Breaking Dawn Essay Questions

Essay Questions

  1. 1

    How can the reader reconcile the concept of imprinting with a non-Twilight system of values?

    There are many concepts throughout the Twilight series which are given to the characters involved as things to accept due to the strange nature of the novel's world. This breaking of the fourth wall endures characters such as Bella and her father to the reader, but by Breaking Dawn, these possibilities for plot advancement have largely been exhausted.

    The concept of imprinting is taken to its furthest conclusion in this novel, and characters are once again told to accept it as fact, no matter how much they want to reject it. Because of this, the reader must take the emotions connected to imprinting as valid, even if they disagree with them. The rift created in the face of how strongly these experiences are different than the ones in our normal world is not fully accounted for by the narration, as it is in stories such as Lolita; because of this, the reader must follow the discomfort and difficult feelings felt by some characters to navigate the schism.

  2. 2

    How can a child who lives at a faster rate than the ordinary child be raised?

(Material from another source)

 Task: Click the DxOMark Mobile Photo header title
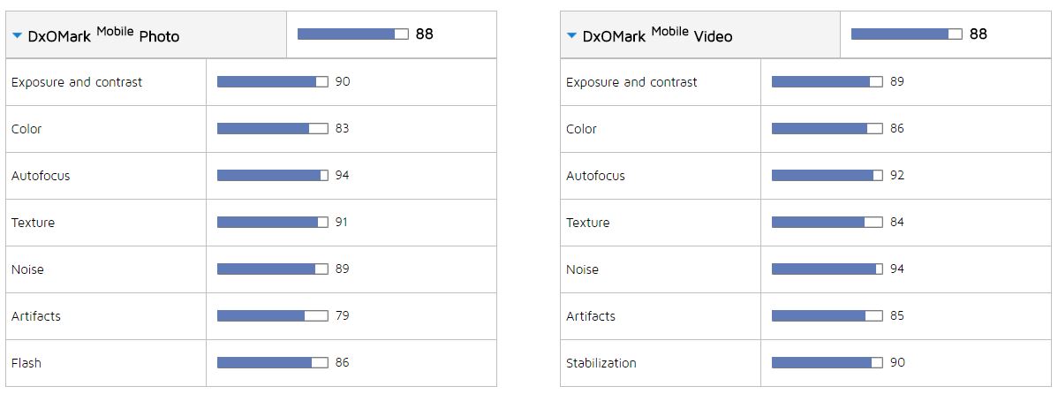coord(103,34)
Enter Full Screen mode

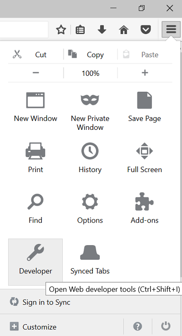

    The child is born into a life that does not mirror that of anyone else, so the question of parenting is already individual. The parents ought to put off the urge to pathologize the child's growth, and the pattern throughout the novel of casting experiences as alien to ordinary human life should be minimized, so as to protect the ability of a child to exist without observation all of the time.

    Moreover, the child should be raised from a place of listening for indicators of maturity instead of from a state of being monitored or tracked day-to-day. This allows for the constant fluctuations of development everyone experiences while maturing.

  3. 3

    What does violence mean to the mostly-immortal characters in Breaking Dawn?

    The characters in Breaking Dawn are drawn to heroic narratives, and battle scenes of classical antiquity provided the warriors with the chance to die a noble death. The adherence to this aesthetic vision shows that the characters wish to be able to pursue something other than their own survival, which requires violence. To fight allows them to seize the humanity within themselves and provide themselves with the concept of an ordinary death, something that was stolen from them by the transition to vampirism.